:: Dataset entries ::

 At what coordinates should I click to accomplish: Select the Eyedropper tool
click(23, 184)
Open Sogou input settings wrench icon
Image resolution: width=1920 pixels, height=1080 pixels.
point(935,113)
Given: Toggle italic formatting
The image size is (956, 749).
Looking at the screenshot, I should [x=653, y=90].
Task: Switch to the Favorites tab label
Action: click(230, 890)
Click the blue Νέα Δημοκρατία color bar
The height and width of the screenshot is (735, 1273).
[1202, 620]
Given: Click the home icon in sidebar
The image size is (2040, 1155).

:::

Requirements: Return the lines of the records starting at the line that contains "Given: Toggle italic formatting" and ending at the last line of the records, copied exactly.

Complete output:
Given: Toggle italic formatting
The image size is (956, 749).
Looking at the screenshot, I should [x=653, y=90].
Task: Switch to the Favorites tab label
Action: click(230, 890)
Click the blue Νέα Δημοκρατία color bar
The height and width of the screenshot is (735, 1273).
[1202, 620]
Given: Click the home icon in sidebar
The image size is (2040, 1155).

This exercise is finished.